(STUDY TEXT)

OpenStudy (anonymous):
use mathematical induction to prove the following formula for positive integer n.
OpenStudy (anonymous):
OpenStudy (anonymous):
@waterineyes
OpenStudy (anonymous):
idk
OpenStudy (anonymous):
its true for n=1 because \[\left(\begin{matrix}3 \\ 3\end{matrix}\right)=\left(\begin{matrix}4 \\ 4\end{matrix}\right)\]
OpenStudy (anonymous):
now suppose that statement holds for \(n\) then we most prove its true for \(n+1\)

(WORK TO BE COMPLETED) In the induction thread, list every post that has text, in order, quoting what each one says.

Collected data
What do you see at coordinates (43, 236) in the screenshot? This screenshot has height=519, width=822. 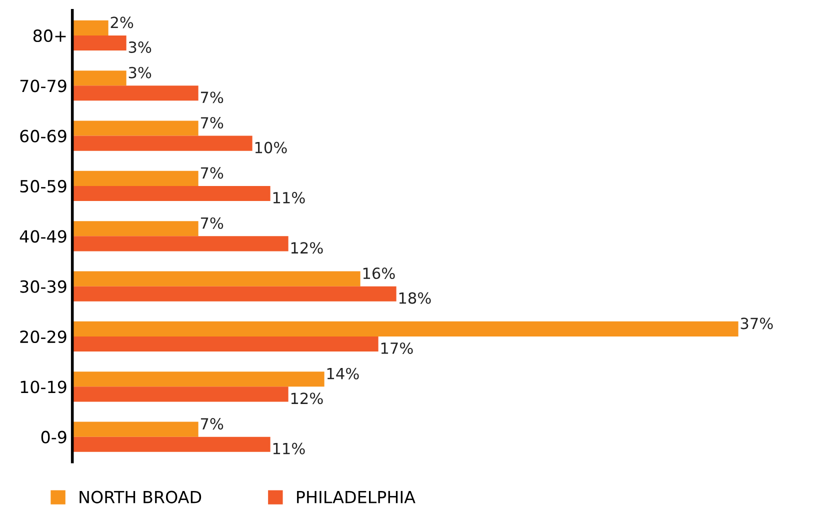 I see `y-tick-label: 40-49` at bounding box center [43, 236].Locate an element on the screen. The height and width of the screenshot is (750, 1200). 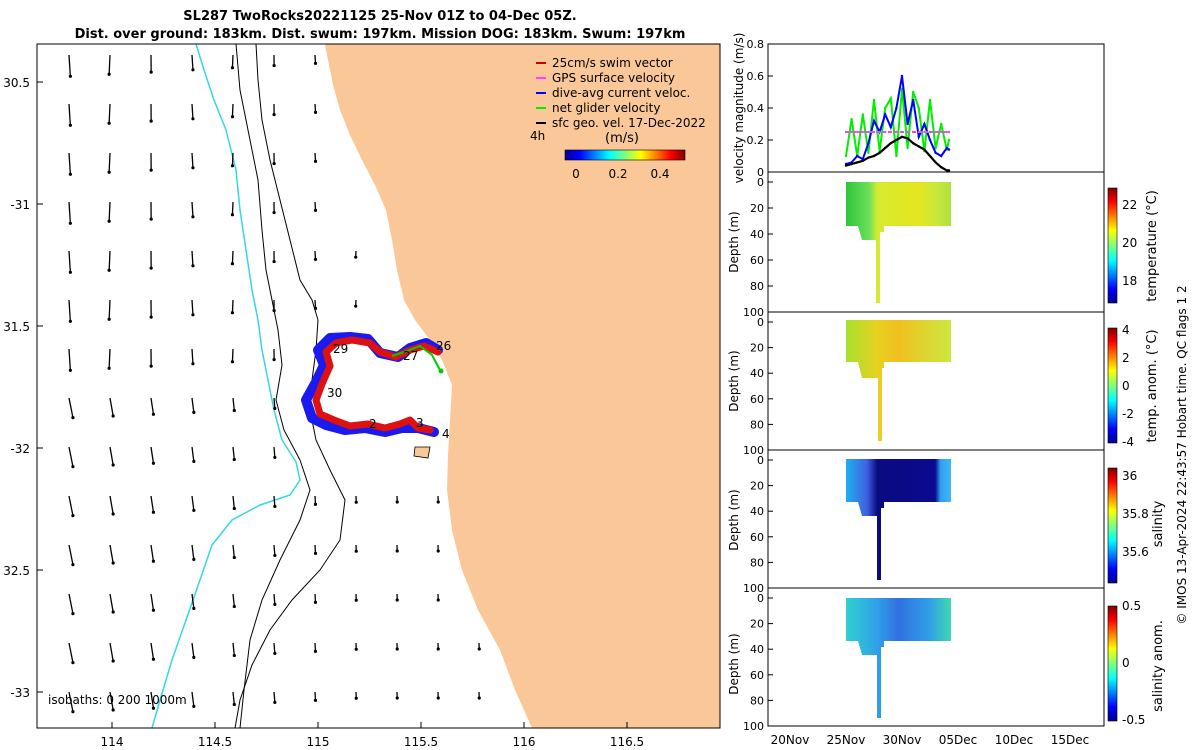
day-label-3: 3 is located at coordinates (420, 423). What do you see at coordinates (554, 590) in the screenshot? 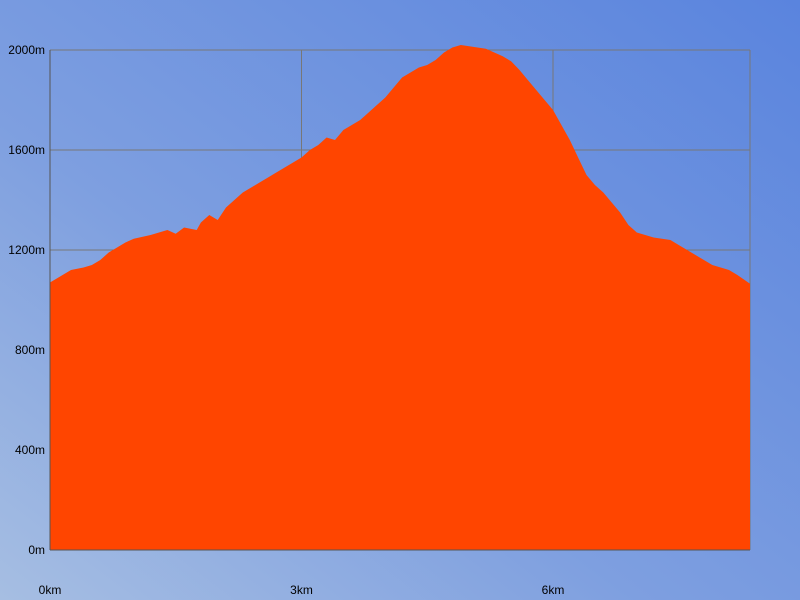
I see `x-tick-label: 6km` at bounding box center [554, 590].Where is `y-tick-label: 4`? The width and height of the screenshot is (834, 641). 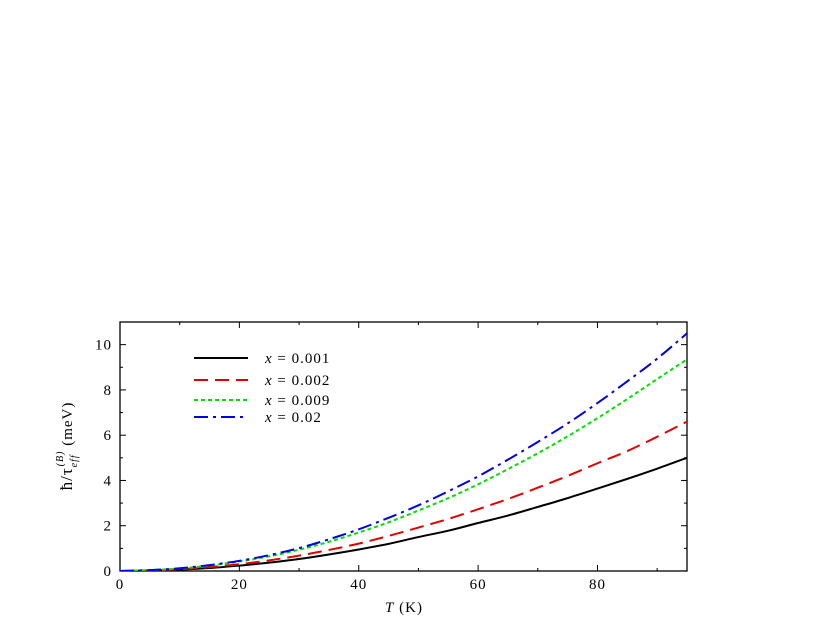
y-tick-label: 4 is located at coordinates (108, 481).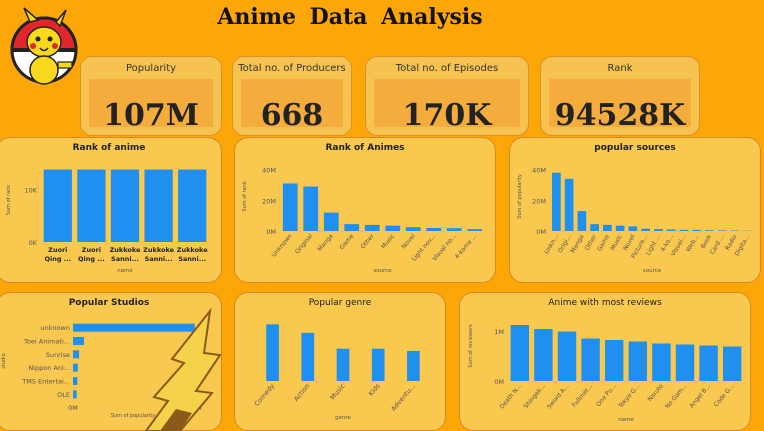 The width and height of the screenshot is (764, 431). Describe the element at coordinates (73, 408) in the screenshot. I see `x-tick-label: 0M` at that location.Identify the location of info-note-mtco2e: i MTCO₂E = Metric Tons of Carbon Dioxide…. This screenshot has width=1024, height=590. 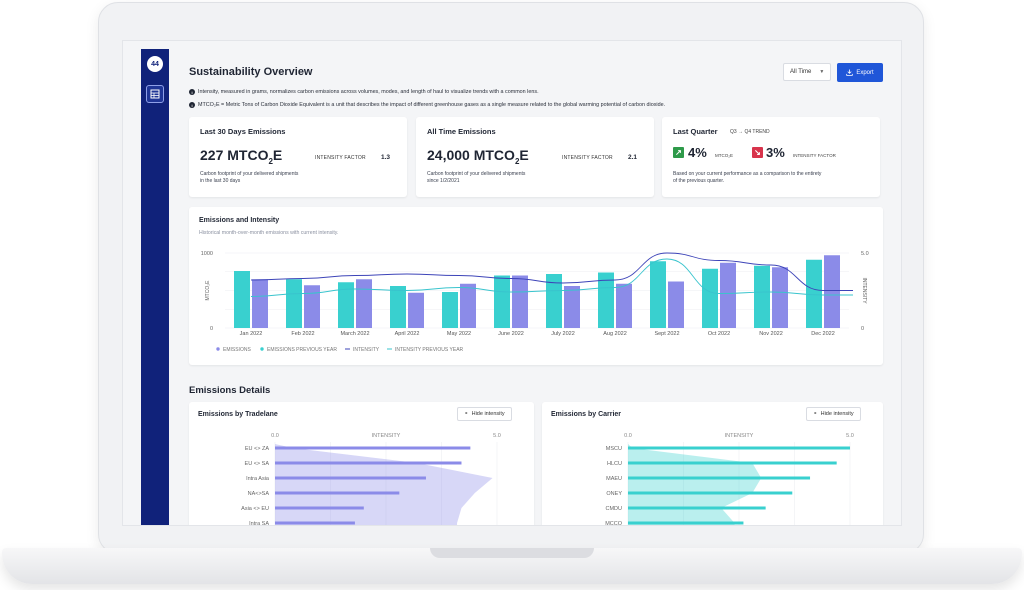
(427, 105). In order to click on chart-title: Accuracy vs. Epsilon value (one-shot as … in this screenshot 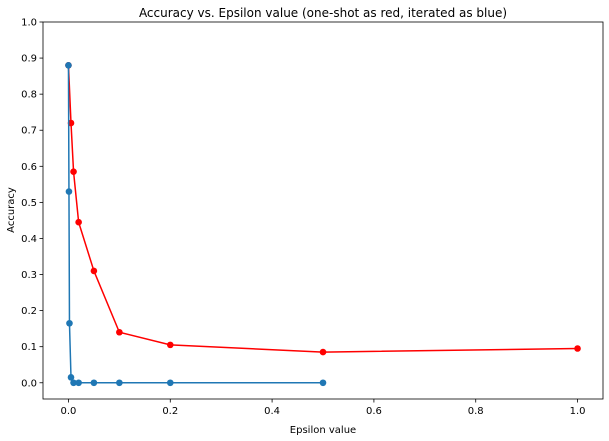, I will do `click(323, 13)`.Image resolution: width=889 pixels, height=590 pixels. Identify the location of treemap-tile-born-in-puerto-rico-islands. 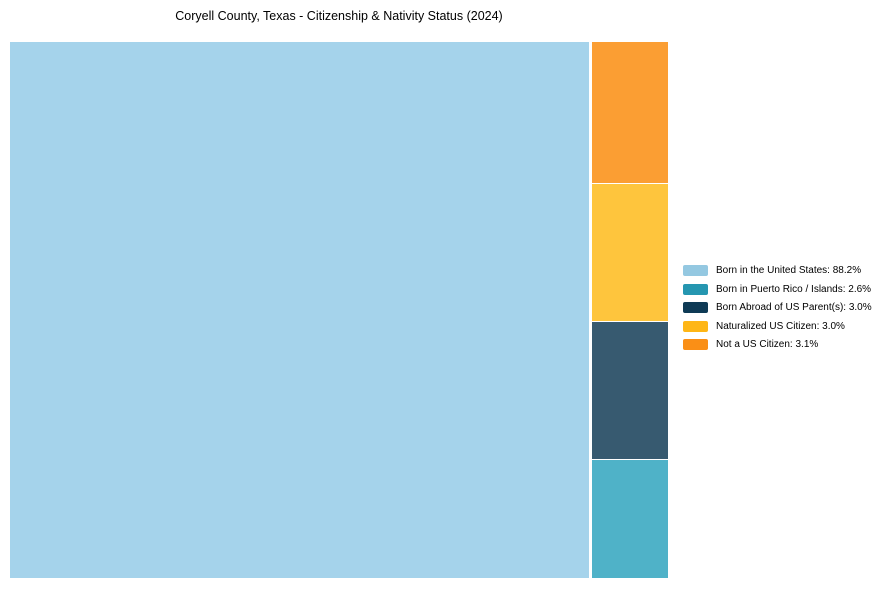
(630, 518).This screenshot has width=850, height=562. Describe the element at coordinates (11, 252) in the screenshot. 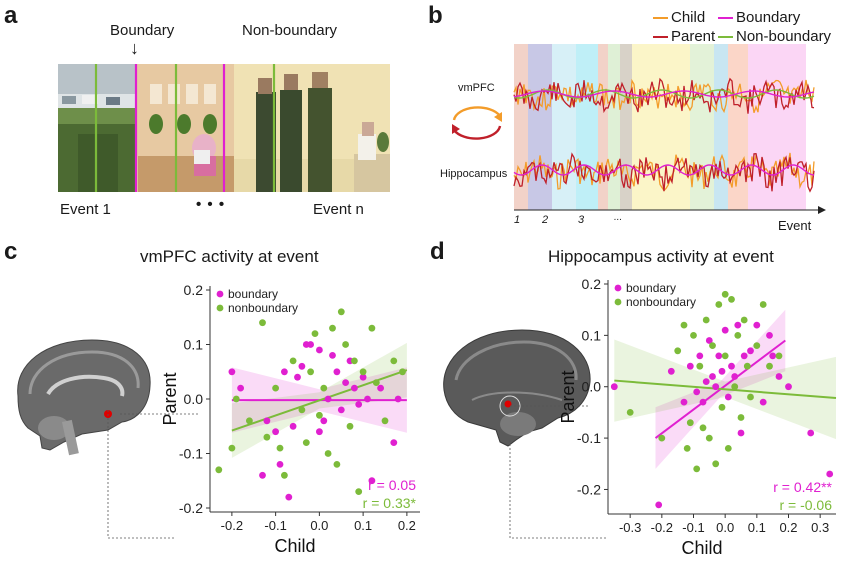

I see `panel-letter-c: c` at that location.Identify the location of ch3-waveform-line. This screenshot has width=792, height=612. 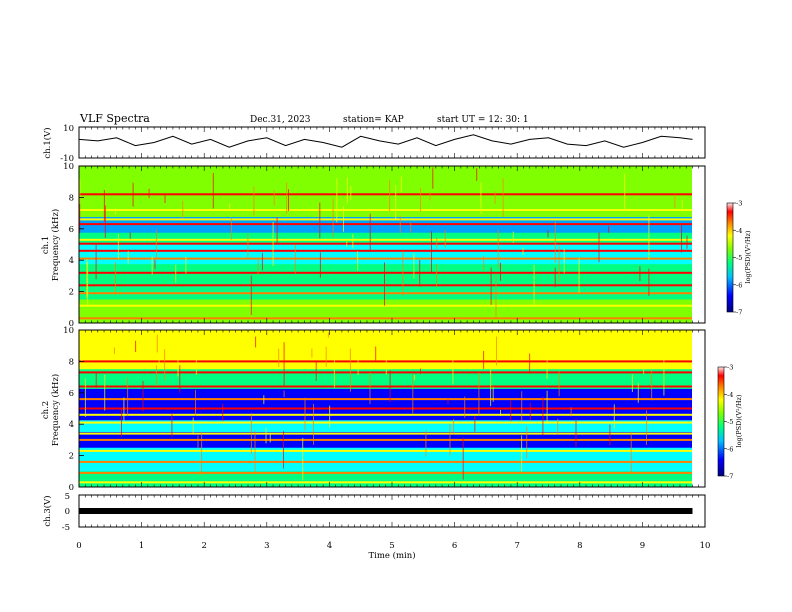
(386, 511).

(SOLUTION FOR THIS PROBLEM)
1. use mathematical induction to prove the following formula for positive integer n.
2. @waterineyes
3. idk
4. its true for n=1 because \[\left(\begin{matrix}3 \\ 3\end{matrix}\right)=\left(\begin{matrix}4 \\ 4\end{matrix}\right)\]
5. now suppose that statement holds for \(n\) then we most prove its true for \(n+1\)